Sembako Akan Dipajaki Pemerintah, Komisi XI: Itu Bebani Rakyat, Kami Akan Tolak
Anggota Komisi XI DPR Fraksi Gerindra Kamrussamad mengatakan, RUU Perpajakanatersebut sampai saat ini belum ada pembahasan antara DPR dan pemerintah.
Penulis: Seno Tri Sulistiyono
Editor: Choirul Arifin
Laporan Wartawan Tribunnews.com, Seno Tri Sulistiyono
TRIBUNNEWS.COM, JAKARTA - Komisi XI DPR akan menolak rencana pajak sembako yang tertuang dalam draf Rancangan Undang-Undang Perubahan Kelima Atas Undang-Undang Nomor 6 Tahun 1983 tentang Ketentuan Umum dan Tata Cara Perpajakan (KUP).
Anggota Komisi XI DPR Fraksi Gerindra Kamrussamad mengatakan, RUU tersebut sampai saat ini belum ada pembahasan antara DPR dan pemerintah.
"Kami akan menolak jika ada kewajiban perpajakan baru yang membebani rakyat, karena daya beli belum sepenuhnya membaik, ekonomi masih megap-megap, pengangguran, dan kemiskinan semakin bertambah. Pendapatan rumah tangga menurun, kok kebutuhan bahan pokok mau dipajakin," ujar Kamrussamad, Rabu (9/6/2021)
Kamrussamad menjelaskan, rencana pengenaan pajak sembako diatur dalam Pasal 4A draf revisi Undang-Undang Nomor 6 Tahun 1983.

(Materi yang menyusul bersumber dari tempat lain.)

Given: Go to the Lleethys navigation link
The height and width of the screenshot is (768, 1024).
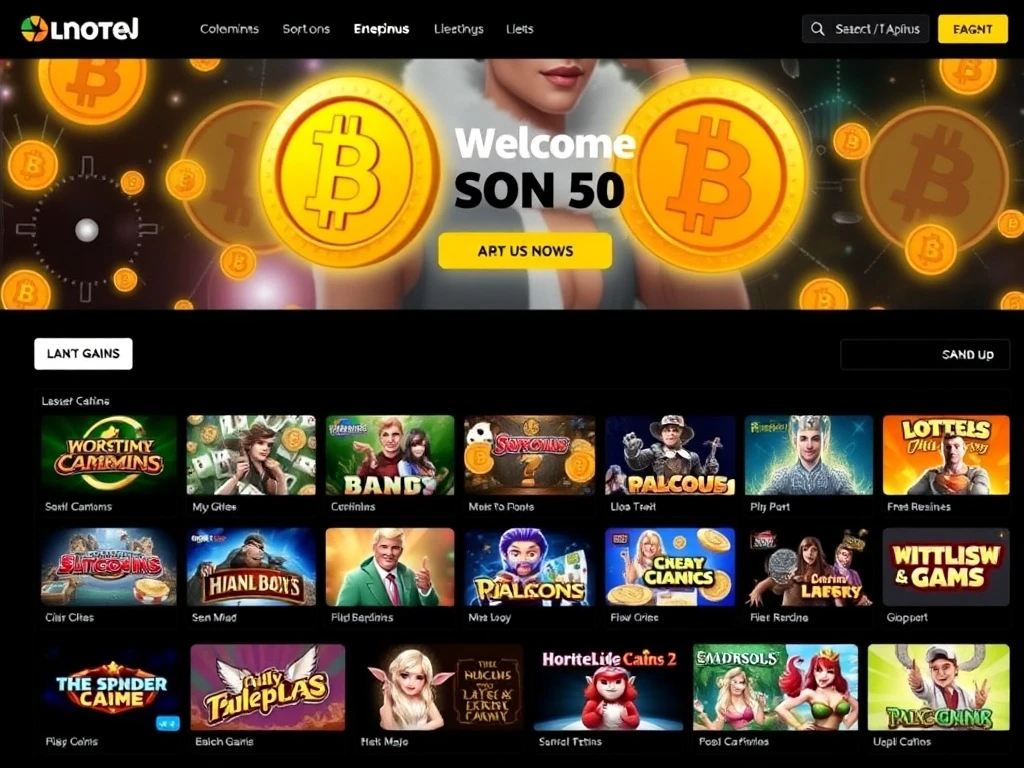Looking at the screenshot, I should pyautogui.click(x=458, y=29).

Baca juga: Wakil Ketua Komisi XI DPR: Wacana Pajak Sembako Bisa Ganggu Pemulihan Ekonomi
Dalam draf beleid tersebut, kata Kamrussamad, barang kebutuhan pokok serta barang hasil pertambangan atau pengeboran dihapus dalam kelompok jenis barang yang tidak dikenai pajak pertambahan nilai (PPN).
Baca juga: Negara G7 Tetapkan Aturan Baru, Facebook dan Amazon Bersiap Bayar Pajak Sebesar 15 Persen
"Dengan penghapusan itu berarti barang itu akan dikenakan PPN," ucapnya.

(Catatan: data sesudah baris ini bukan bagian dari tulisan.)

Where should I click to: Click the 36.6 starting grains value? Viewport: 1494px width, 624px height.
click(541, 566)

Menurutnya, jenis-jenis kebutuhan pokok yang sangat dibutuhkan masyarakat dan tidak dikenakan PPN, sebelumnya diatur dalam Peraturan Menteri Keuangan Nomor 116/PMK.010/2017.
Barang tersebut meliputi beras dan gabah, jagung, sagu, kedelai, garam konsumsi, daging, telur, susu, buah-buahan, sayur-sayuran, ubi-ubian, bumbu-bumbuan, dan gula konsumsi.
Kamrussamad menyarankan agar pemerintah mereformasi fundamental regulasi perpajakan secara sungguh-sungguh dan menyeluruh .
"Bangun kepercayaan WP (wajib pajak) dengan memberikan jaminan zero korupsi diperpajakan. Berani mengambil tindakan dengan berhentikan pejabat korup sampai dua tingkat di atasnya dan dua tingkat ke bawah," tuturnya.
Pemerintah juga harus optimalkan penggalian potensi PPH Pasal 25, 29 dan Pasal 23 untuk barang impor dan konsultan asing dalam pembangunan infrastruktur.
"Lalu, implementasikan kesepakatan pertukaran data otomatis yang sudah diteken antar negara melalui AEoI untuk mengejar WP di luar negeri," ucap Kamrussamad.